◆ What the exercise asks
Word for word, copy the line containing "Task: Open the Search view magnifier icon" and every line after it in the records below, leaving pictures out.

◆ Records supplied
──────────────────────────────

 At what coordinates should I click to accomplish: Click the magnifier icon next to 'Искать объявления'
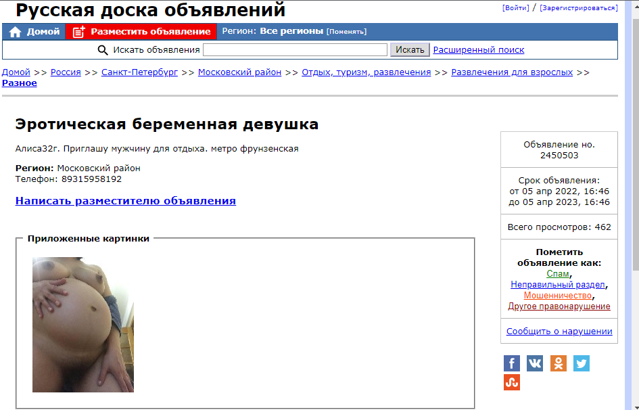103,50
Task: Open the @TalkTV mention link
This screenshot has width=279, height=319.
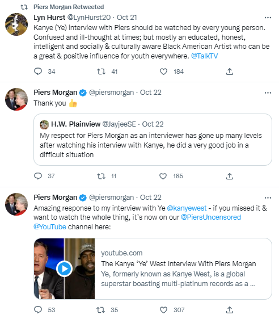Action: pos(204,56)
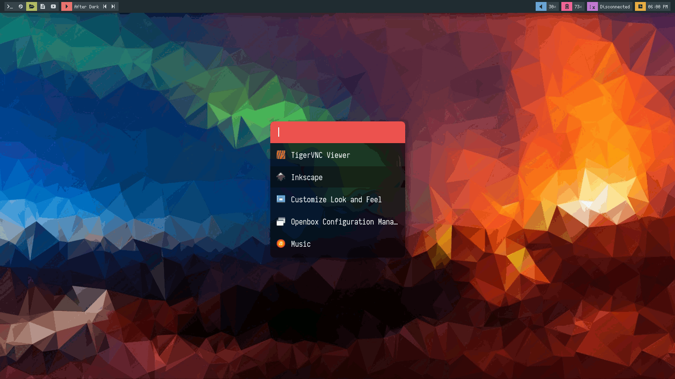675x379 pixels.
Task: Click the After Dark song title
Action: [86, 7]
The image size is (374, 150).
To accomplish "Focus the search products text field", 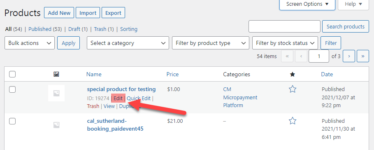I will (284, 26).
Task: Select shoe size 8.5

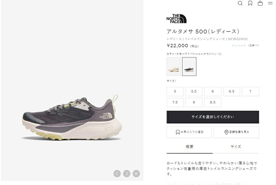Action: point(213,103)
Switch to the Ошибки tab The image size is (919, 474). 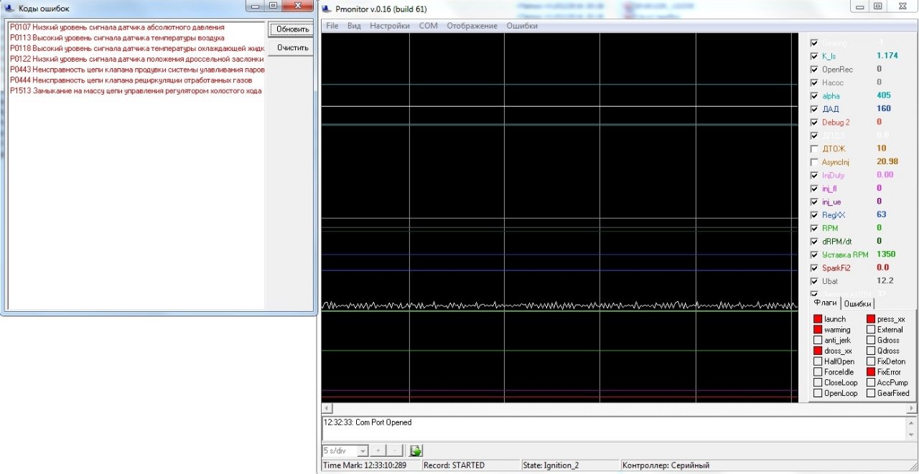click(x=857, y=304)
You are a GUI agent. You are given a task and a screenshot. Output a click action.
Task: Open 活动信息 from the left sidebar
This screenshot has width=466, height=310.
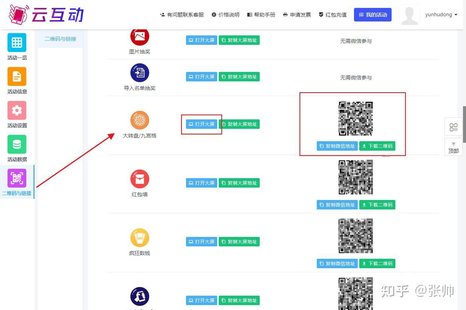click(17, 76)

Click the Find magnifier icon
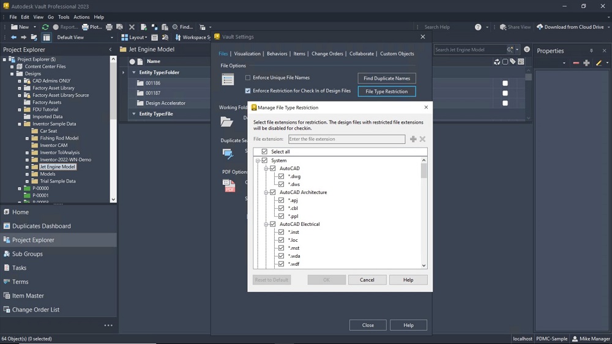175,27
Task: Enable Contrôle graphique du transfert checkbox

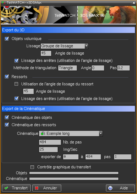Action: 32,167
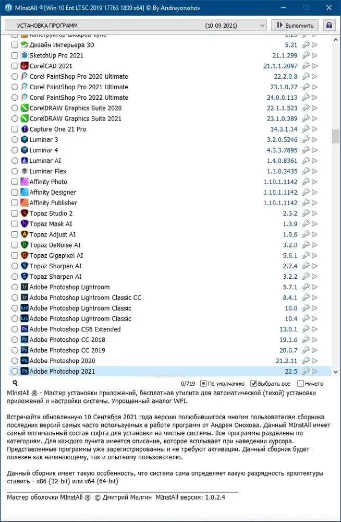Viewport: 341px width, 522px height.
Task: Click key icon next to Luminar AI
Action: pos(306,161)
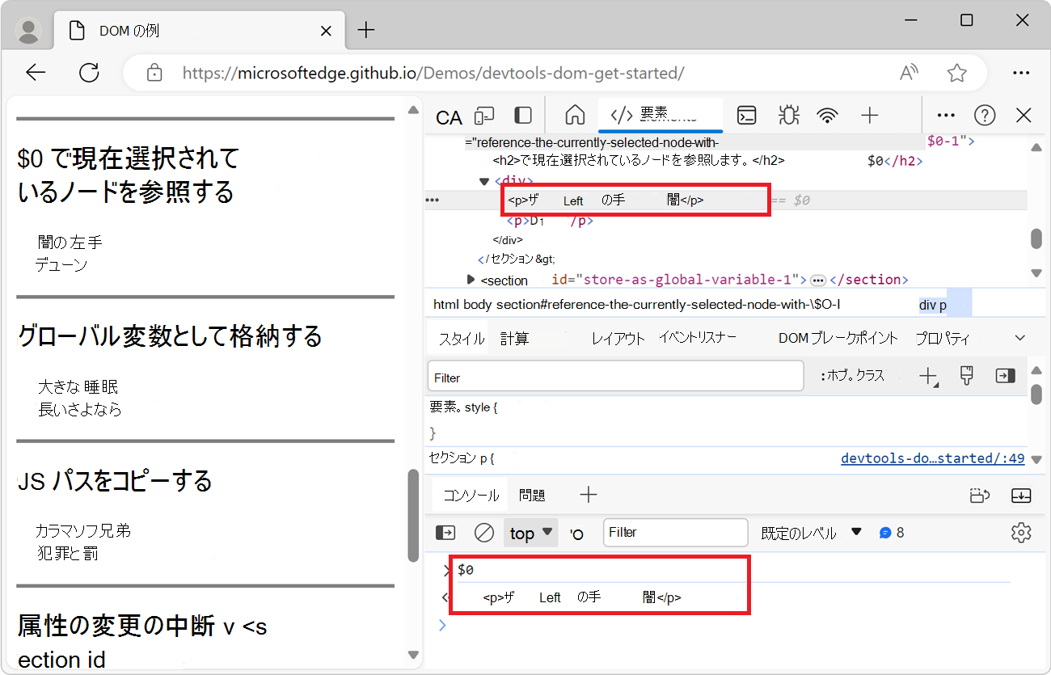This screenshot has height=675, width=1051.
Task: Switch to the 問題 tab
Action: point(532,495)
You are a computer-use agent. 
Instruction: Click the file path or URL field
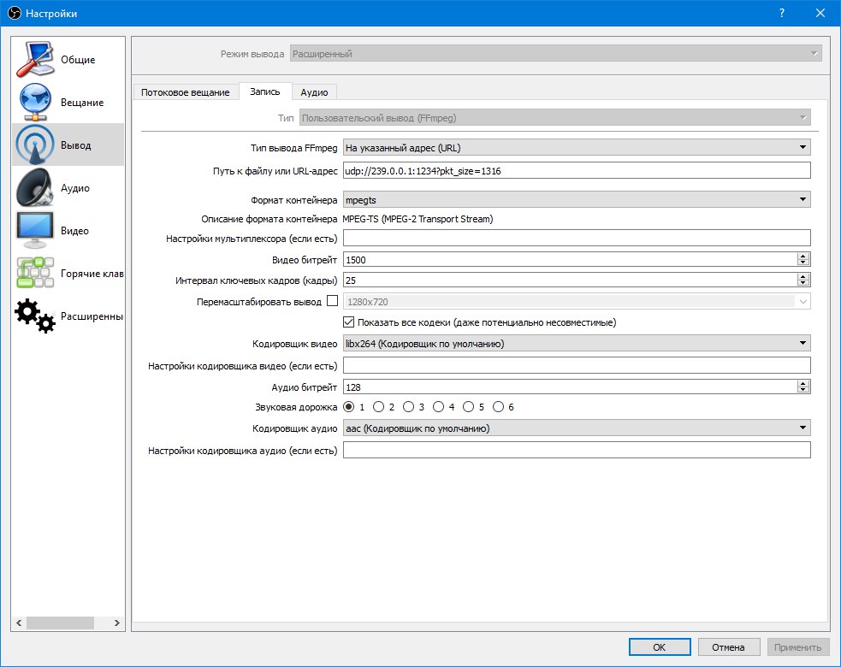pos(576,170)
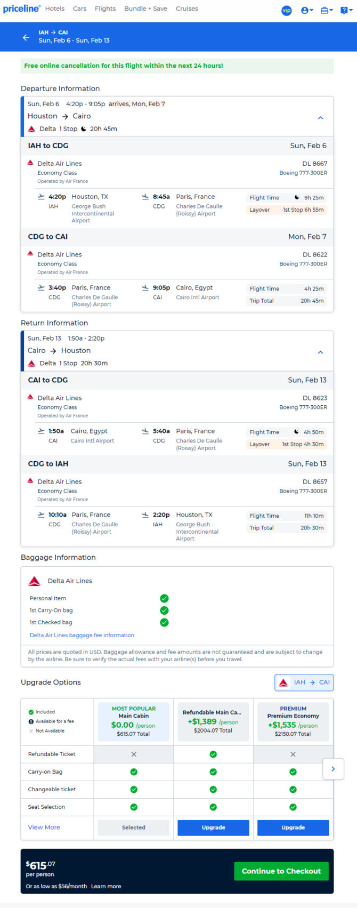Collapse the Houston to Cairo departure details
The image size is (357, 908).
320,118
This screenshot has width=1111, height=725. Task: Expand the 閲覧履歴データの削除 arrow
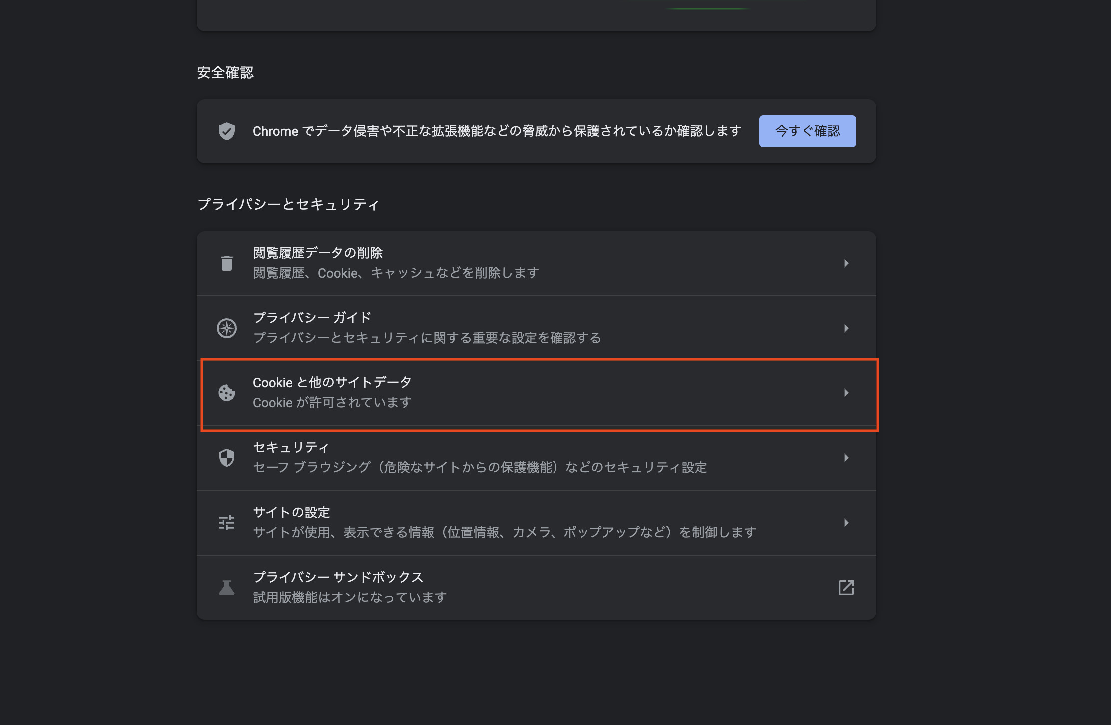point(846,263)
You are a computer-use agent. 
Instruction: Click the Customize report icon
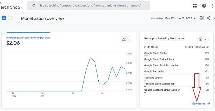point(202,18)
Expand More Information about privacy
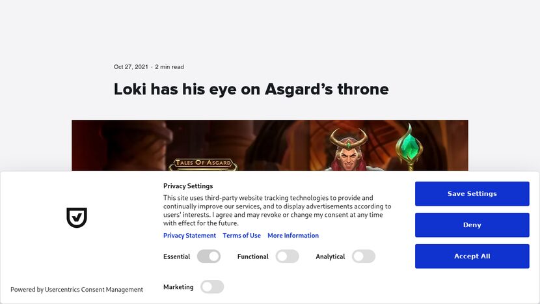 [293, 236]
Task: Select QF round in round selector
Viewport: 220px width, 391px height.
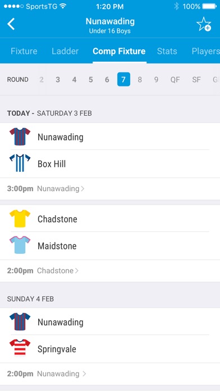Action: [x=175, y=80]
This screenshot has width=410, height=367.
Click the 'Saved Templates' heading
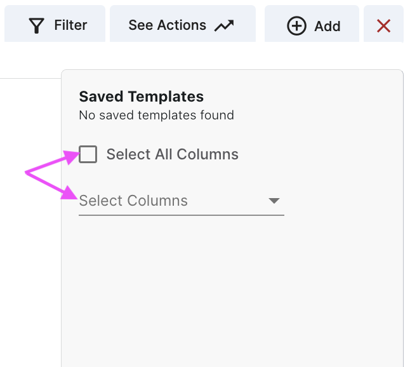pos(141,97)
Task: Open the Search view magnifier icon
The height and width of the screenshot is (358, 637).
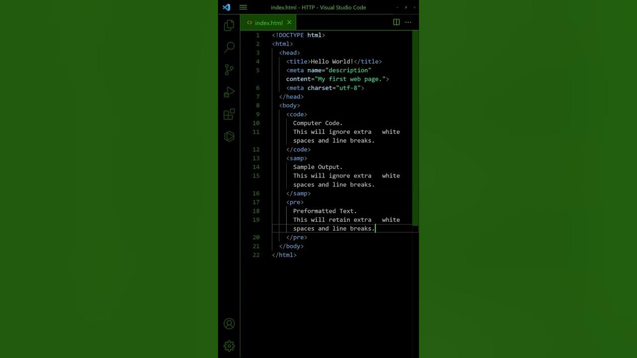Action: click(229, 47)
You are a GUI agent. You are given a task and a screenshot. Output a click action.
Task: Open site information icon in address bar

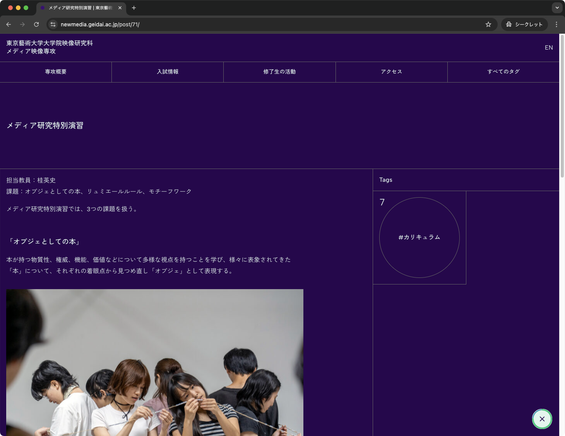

──────────────────────────────

◆ Output
Task: Open the Search view magnifier icon
The height and width of the screenshot is (358, 637).
Action: click(229, 47)
You are a GUI agent. You are given a task and a screenshot. Output a click action.
Task: Open site information icon in address bar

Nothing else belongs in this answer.